Question: “Although we rarely hunt, there is a lot of whitetail hunting around our place. We have a deer bedding area and a nursing ground on our property. Every year the doe gives birth to twin fawns and we sometimes see the yearling doe that survived from the last year following her mom in the spring before the next birth. We typically see this type of whitetail deer movement every year, with the doe fawn from the previous year in tote with the elder doe. We also witness the kicking out of the nest which is inevitable before the next fawns are born. This year we saw something unusual: a buck, maybe last year’s fawn as a tag-along. But it was a buck.
We are now talking September 4, pretty nice size antlers, and the buck is still with the doe and current year’s fawn. They are feeding happily in the morning and afternoon on our property and seem to enjoy the habitat. They all seem to get along fine. Can someone tell us what is going on here? As far as I know the bucks are supposed to be at boot camp gearing up for the big mating game, but not this one.”
Response: When it comes to nature, nothing is a given. Although whitetail deer movement can vary from year to year, and so can family groups, it is not uncommon to see the previous year’s fawns still hanging out with their mom prior to and even after fawning the following year. Although it is more common for does to hang out, especially into September, this is not always the case.
Sometimes, buck fawns will still be running around with his mom the following year. This is not as common, but is far from unusual. Typically, young bucks are forced to disperse away from the areas where they were raised. This does not necessarily occur because of the doe, but because of an older buck or multiple bucks that occupy the area. In these instances, the young buck may move from one to five miles before it finally finds a place to call home.

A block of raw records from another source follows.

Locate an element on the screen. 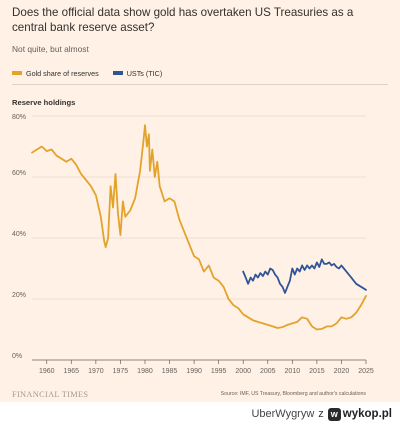  y-tick-label: 20% is located at coordinates (19, 296).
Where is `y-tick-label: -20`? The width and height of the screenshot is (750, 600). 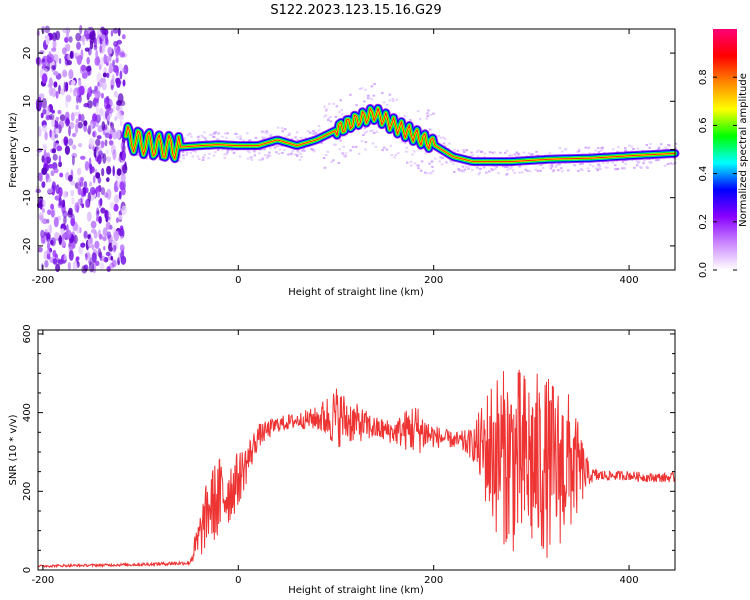 y-tick-label: -20 is located at coordinates (28, 246).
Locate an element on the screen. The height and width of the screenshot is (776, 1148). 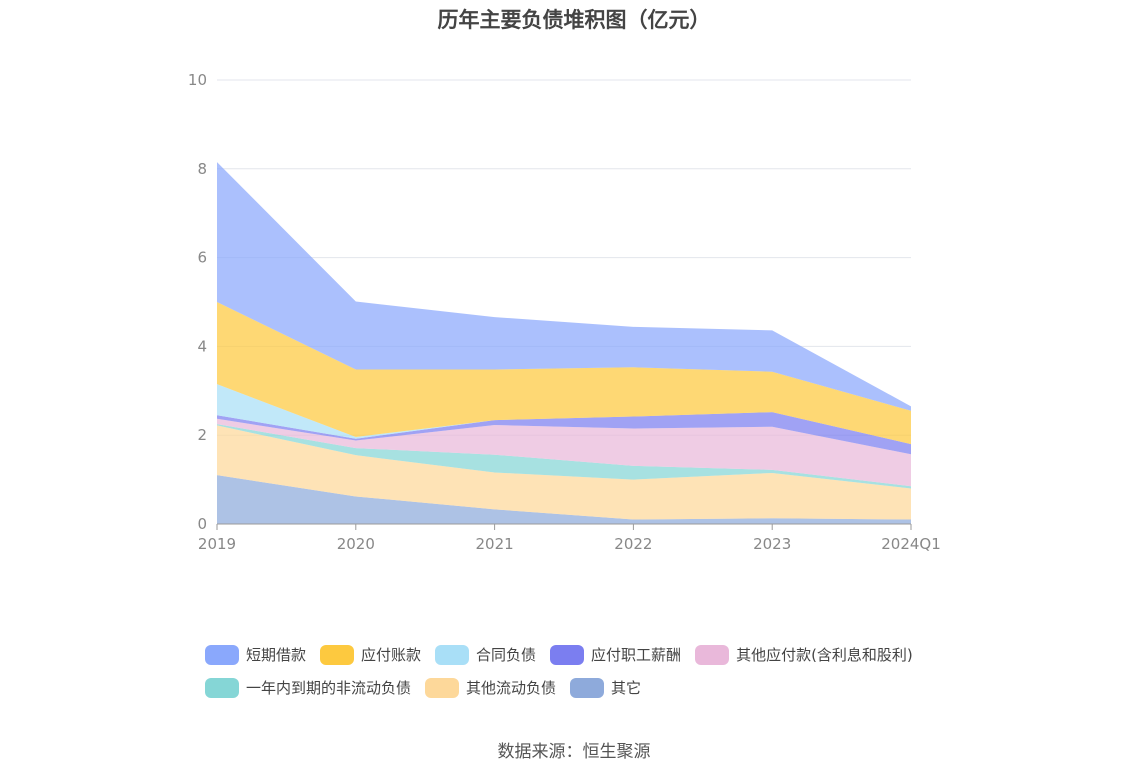
y-tick-label: 8 is located at coordinates (202, 169).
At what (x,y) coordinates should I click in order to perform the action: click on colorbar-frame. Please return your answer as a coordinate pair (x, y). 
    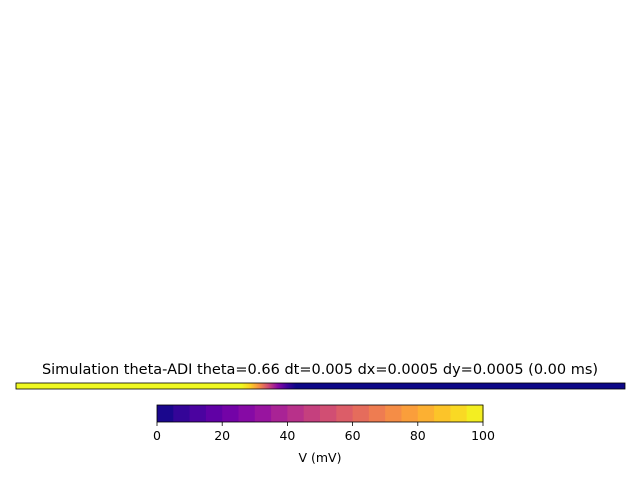
    Looking at the image, I should click on (320, 414).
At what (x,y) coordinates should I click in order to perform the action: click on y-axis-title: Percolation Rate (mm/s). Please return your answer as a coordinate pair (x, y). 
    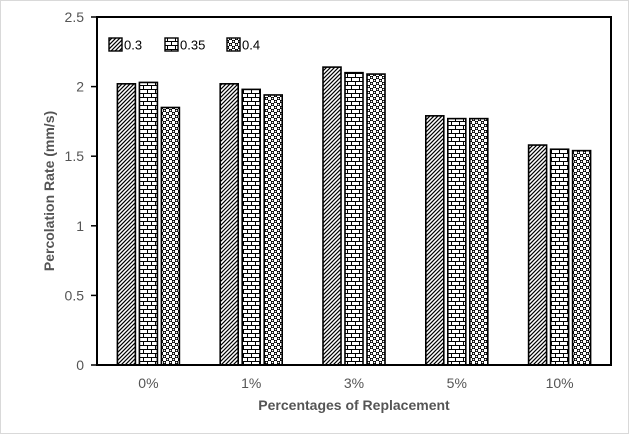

I suspect the buck in your case did not get pushed out, probably because there are a low number of whitetail bucks in your area. This may not be the case, but I am willing to put money on it. Whitetail deer movement, especially in bucks, can vary a lot. Herd composition can impact these movements, but so can family group dynamics. Although yearling bucks (1.5 year old deer) do not always hang out with mom, it is not uncommon either.